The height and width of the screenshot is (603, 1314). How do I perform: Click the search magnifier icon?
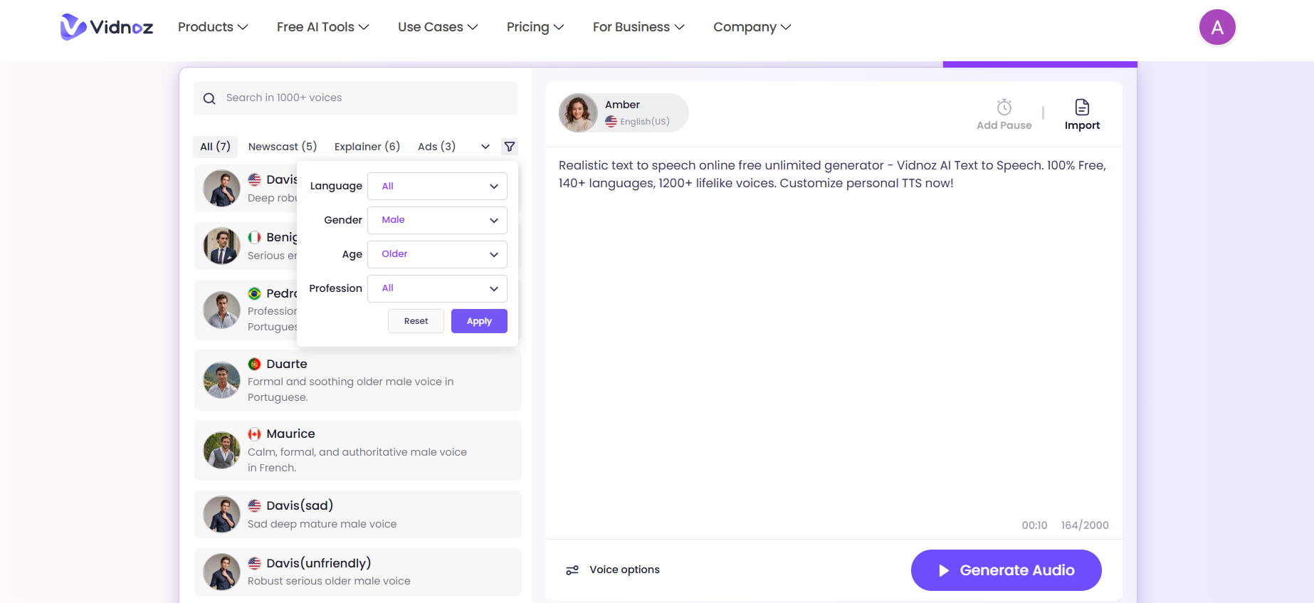(x=209, y=98)
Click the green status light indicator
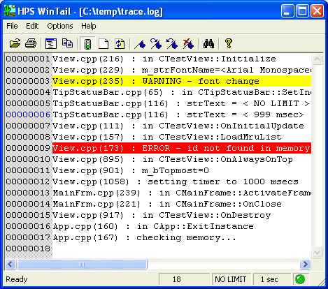Image resolution: width=328 pixels, height=289 pixels. [300, 279]
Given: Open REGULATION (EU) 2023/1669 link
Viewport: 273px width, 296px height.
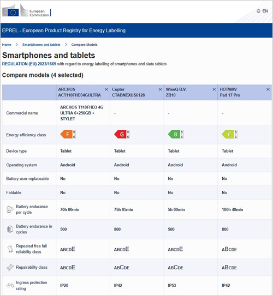Looking at the screenshot, I should point(29,64).
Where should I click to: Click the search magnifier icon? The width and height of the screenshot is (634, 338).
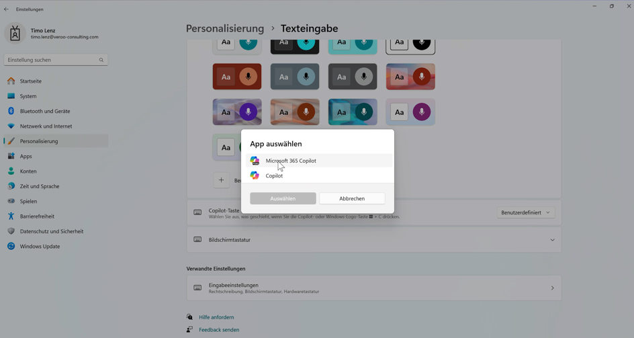pyautogui.click(x=101, y=60)
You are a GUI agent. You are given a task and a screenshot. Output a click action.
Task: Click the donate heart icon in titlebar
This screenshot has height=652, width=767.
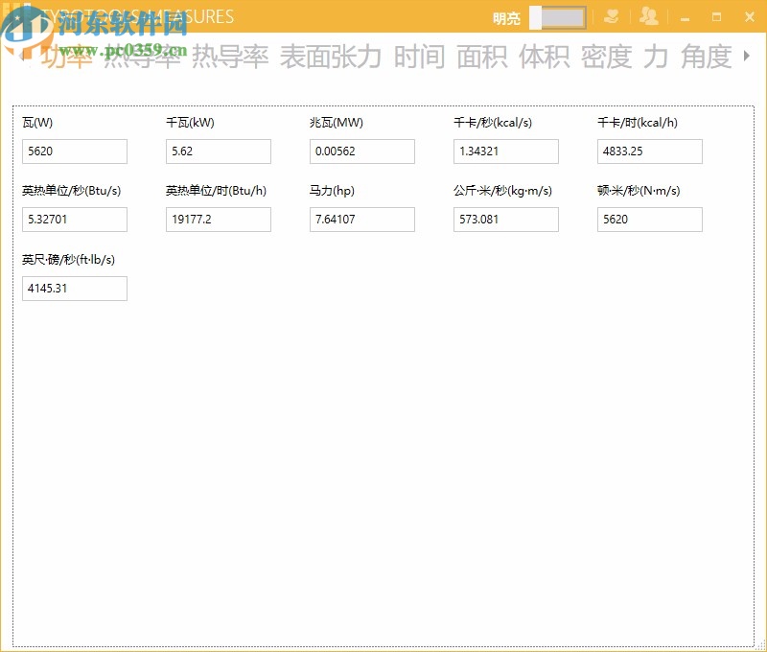tap(612, 16)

********************

* Exercise requirements: Copy each line of the records above exactly as written. Do not carry over any picture.

* Result of the task:
The height and width of the screenshot is (603, 1314). How do I perform: Click the search magnifier icon?
(x=209, y=98)
Click the green status light indicator
Image resolution: width=328 pixels, height=289 pixels. [300, 279]
Given: Open REGULATION (EU) 2023/1669 link
Viewport: 273px width, 296px height.
Looking at the screenshot, I should point(29,64).
Where should I click to: Click the search magnifier icon? The width and height of the screenshot is (634, 338).
pyautogui.click(x=101, y=60)
You are a GUI agent. You are given a task and a screenshot. Output a click action.
Task: Click the donate heart icon in titlebar
This screenshot has height=652, width=767.
tap(612, 16)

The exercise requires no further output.